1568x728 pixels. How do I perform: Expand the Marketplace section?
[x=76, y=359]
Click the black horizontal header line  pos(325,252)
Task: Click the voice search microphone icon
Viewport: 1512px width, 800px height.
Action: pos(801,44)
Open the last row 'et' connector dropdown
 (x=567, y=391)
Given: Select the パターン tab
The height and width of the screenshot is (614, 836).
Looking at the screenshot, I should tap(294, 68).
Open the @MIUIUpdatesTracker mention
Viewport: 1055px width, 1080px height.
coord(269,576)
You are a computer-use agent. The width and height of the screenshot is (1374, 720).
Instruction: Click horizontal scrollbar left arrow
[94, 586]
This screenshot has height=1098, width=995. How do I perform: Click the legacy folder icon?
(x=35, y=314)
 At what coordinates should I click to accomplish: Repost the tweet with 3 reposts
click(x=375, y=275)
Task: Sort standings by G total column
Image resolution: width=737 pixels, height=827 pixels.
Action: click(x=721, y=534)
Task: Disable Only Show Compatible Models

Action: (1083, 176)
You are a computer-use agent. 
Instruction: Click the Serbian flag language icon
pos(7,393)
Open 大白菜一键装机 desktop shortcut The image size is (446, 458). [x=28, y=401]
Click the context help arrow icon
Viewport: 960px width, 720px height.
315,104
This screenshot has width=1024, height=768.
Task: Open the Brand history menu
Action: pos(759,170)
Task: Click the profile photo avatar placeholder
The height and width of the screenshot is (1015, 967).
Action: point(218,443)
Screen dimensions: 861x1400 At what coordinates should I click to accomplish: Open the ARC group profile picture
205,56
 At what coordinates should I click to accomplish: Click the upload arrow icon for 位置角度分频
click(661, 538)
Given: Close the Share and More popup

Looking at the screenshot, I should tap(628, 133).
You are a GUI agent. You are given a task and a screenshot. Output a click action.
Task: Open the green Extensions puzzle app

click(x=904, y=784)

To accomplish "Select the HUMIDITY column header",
·····
** Your objective **
Revise the items above so that every "Viewport" reads "Display area", and leave everything else unchanged.

** Complete answer **
1568x728 pixels. How do I perform: Expand the Marketplace section?
[x=76, y=359]
Click the black horizontal header line  pos(325,252)
Task: Click the voice search microphone icon
Display area: 1512px width, 800px height.
Action: pos(801,44)
Open the last row 'et' connector dropdown
 (x=567, y=391)
Given: Select the パターン tab
The height and width of the screenshot is (614, 836).
Looking at the screenshot, I should tap(294, 68).
Open the @MIUIUpdatesTracker mention
Display area: 1055px width, 1080px height.
coord(269,576)
You are a computer-use agent. The width and height of the screenshot is (1374, 720).
Instruction: Click horizontal scrollbar left arrow
[94, 586]
This screenshot has height=1098, width=995. How do I perform: Click the legacy folder icon?
(x=35, y=314)
 At what coordinates should I click to accomplish: Repost the tweet with 3 reposts
click(x=375, y=275)
Task: Sort standings by G total column
Image resolution: width=737 pixels, height=827 pixels.
Action: click(x=721, y=534)
Task: Disable Only Show Compatible Models

Action: (1083, 176)
You are a computer-use agent. 
Instruction: Click the Serbian flag language icon
pos(7,393)
Open 大白菜一键装机 desktop shortcut The image size is (446, 458). [x=28, y=401]
Click the context help arrow icon
Display area: 960px width, 720px height.
315,104
This screenshot has width=1024, height=768.
Task: Open the Brand history menu
Action: pos(759,170)
Task: Click the profile photo avatar placeholder
The height and width of the screenshot is (1015, 967).
Action: point(218,443)
Screen dimensions: 861x1400 At what coordinates should I click to accomplish: Open the ARC group profile picture
205,56
 At what coordinates should I click to accomplish: Click the upload arrow icon for 位置角度分频
click(661, 538)
Given: Close the Share and More popup

Looking at the screenshot, I should tap(628, 133).
You are a GUI agent. You are given a task and a screenshot. Output a click action.
Task: Open the green Extensions puzzle app

click(x=904, y=784)

To accomplish "Select the HUMIDITY column header",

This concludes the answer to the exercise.